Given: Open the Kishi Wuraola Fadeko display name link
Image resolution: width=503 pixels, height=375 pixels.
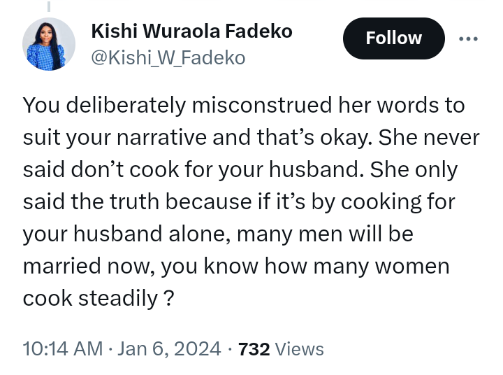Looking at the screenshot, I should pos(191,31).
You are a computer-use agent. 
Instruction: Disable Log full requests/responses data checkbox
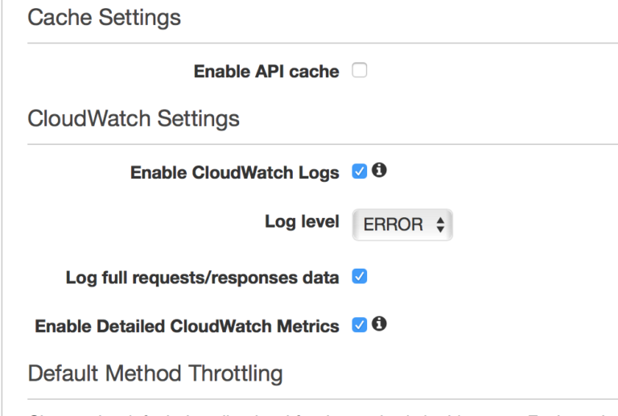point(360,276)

==

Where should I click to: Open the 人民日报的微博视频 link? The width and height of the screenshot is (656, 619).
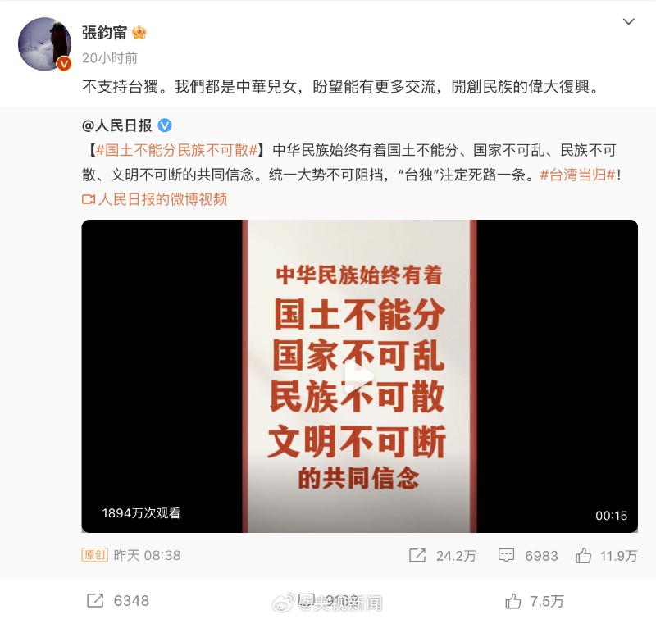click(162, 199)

---

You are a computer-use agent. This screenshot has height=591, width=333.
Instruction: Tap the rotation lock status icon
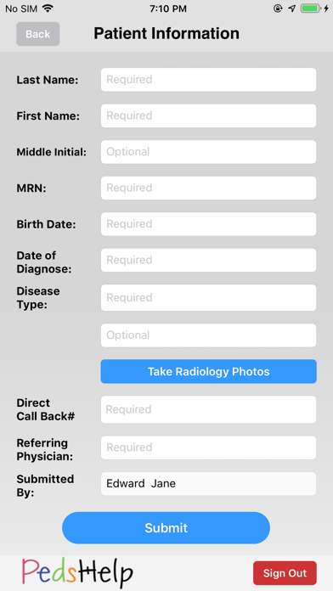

EXERCISE OBJECTIVE
Please transcribe exactly the lines above from the line that has "You are a computer-use agent. This" up to and including the line that has "Instruction: Tap the"; no other line belongs in the answer.

THE COMPLETED TASK
You are a computer-use agent. This screenshot has height=591, width=333.
Instruction: Tap the rotation lock status icon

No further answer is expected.